French conglomerate buys Vickers & Benson

After 76 years of independence, Vickers & Benson has hitched its wagon to a multinational....

After 76 years of independence, Vickers & Benson has hitched its wagon to a multinational.

On Sept. 14, Vickers & Benson Companies chairman and CEO John Hayter announced that he had sold his Toronto-based agency to French conglomerate Havas Advertising. The sale price was not disclosed.

Havas, which owns the Euro RSCG group of agencies, is currently in the process of establishing a second global network called Campus, of which V&B will be part. Campus will be led by Boston-based Arnold Communications, which Havas moved to acquire earlier in September.

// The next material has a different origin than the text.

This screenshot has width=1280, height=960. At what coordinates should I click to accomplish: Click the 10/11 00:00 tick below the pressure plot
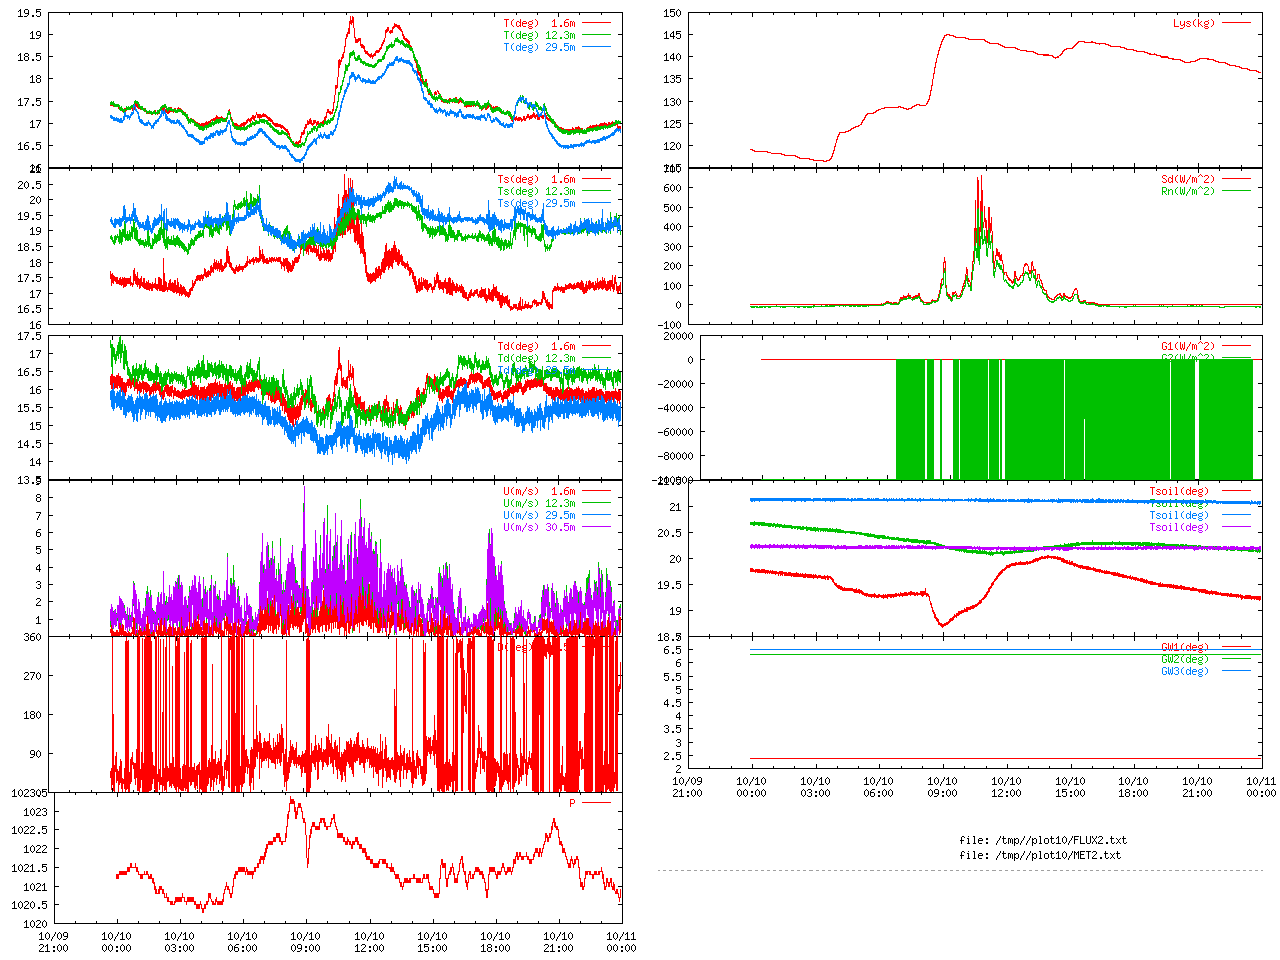tap(621, 942)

‘This is a very big day for our company…a new chapter in our history,’ Hayter told the news conference at which the deal was announced.

Some might say the end of an era.

Vickers & Benson, whose clients include McDonald’s Restaurants of Canada, Bank of Montreal and the Canadian Tourism Commission, has long professed pride in its strong Canadian roots, and is widely known for its ties to the federal Liberal party. Over the past several years, however, the agency has seen its profile and creative reputation decline sharply.

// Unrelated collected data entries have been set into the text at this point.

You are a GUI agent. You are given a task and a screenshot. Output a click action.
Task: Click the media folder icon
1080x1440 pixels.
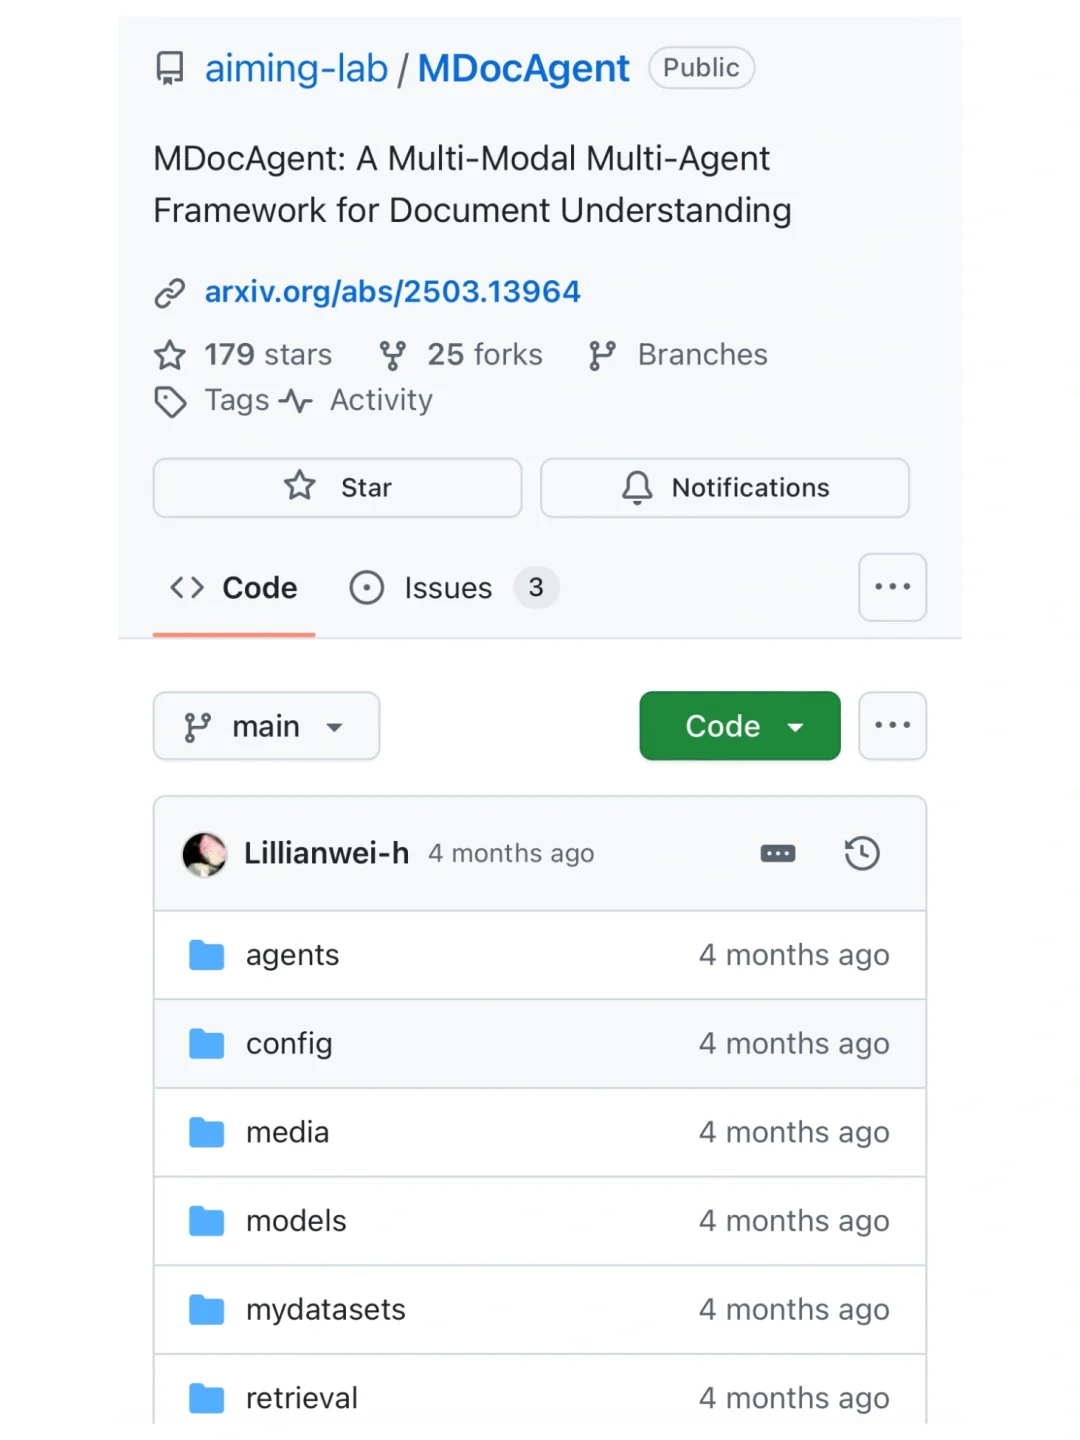coord(207,1132)
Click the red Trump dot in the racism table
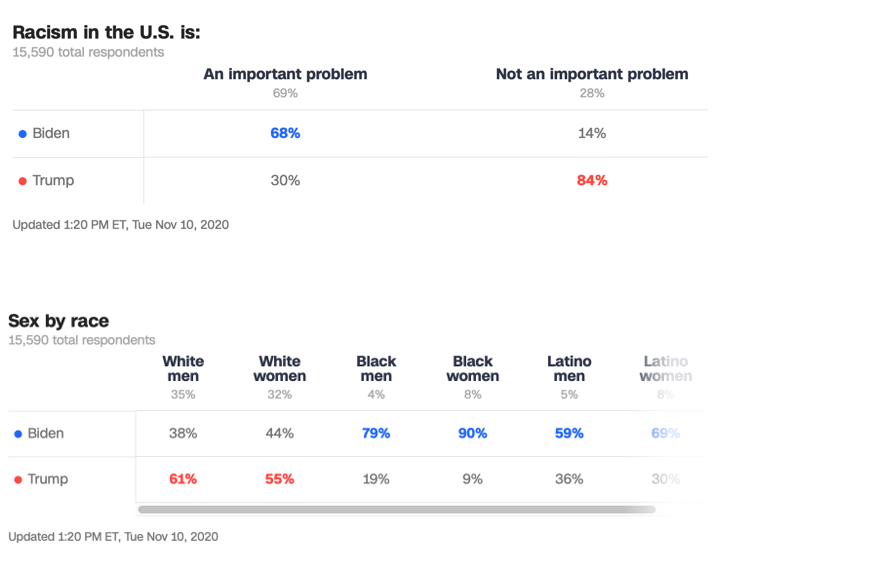 (x=23, y=181)
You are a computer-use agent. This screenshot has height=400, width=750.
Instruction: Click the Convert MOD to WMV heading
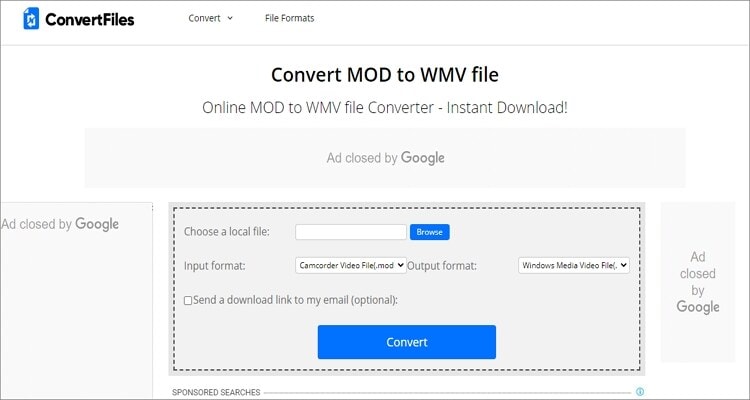pyautogui.click(x=385, y=75)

While V&B has been the subject of takeover rumours in the past, the agency always maintained publicly that it had no intention of selling out to a multinational. Indeed, when Vancouver-based Palmer Jarvis joined Omnicom in 1997, Hayter was quoted in Strategy as saying that there’s no need for Canadian shops to give up their independence in order to survive.

The ongoing evolution of the advertising business, however, made it necessary to rethink that position.

‘Our industry has changed more in the last five years than it has in the previous 50,’ Hayter says. ‘Consolidation, mergers and IPOs are the course of the day, and it doesn’t take very long to wake up and find that you’re soon going to be at a competitive disadvantage. There’s no glory in overseeing the slow demise of Vickers & Benson … Not under my watch was I going to see it slowly fade away.’

Selling to a multinational wasn’t the only option V&B considered, he adds; the agency also contemplated an IPO or a merger, but ruled out both possibilities.

The acquisition covers all of V&B’s operating divisions – among them Vickers & Benson Advertising, Vickers & Benson Direct + Interactive, media buying operation MaxxMedia and public relations agency Warwick & Associates – as well as the Chicago office that the agency opened in 1998. The deal isn’t expected to bring any change for them.

Hayter says he’s confident that the sale will secure Vickers & Benson’s future, and that the agency will prove a good fit with its new owner. (He and the other V&B partners, executive vice-president and COO Jim Satterthwaite and executive vice-president, chairman of creative services, Terry Bell, will be staying on in their current positions; all have signed three-year renewable contracts.)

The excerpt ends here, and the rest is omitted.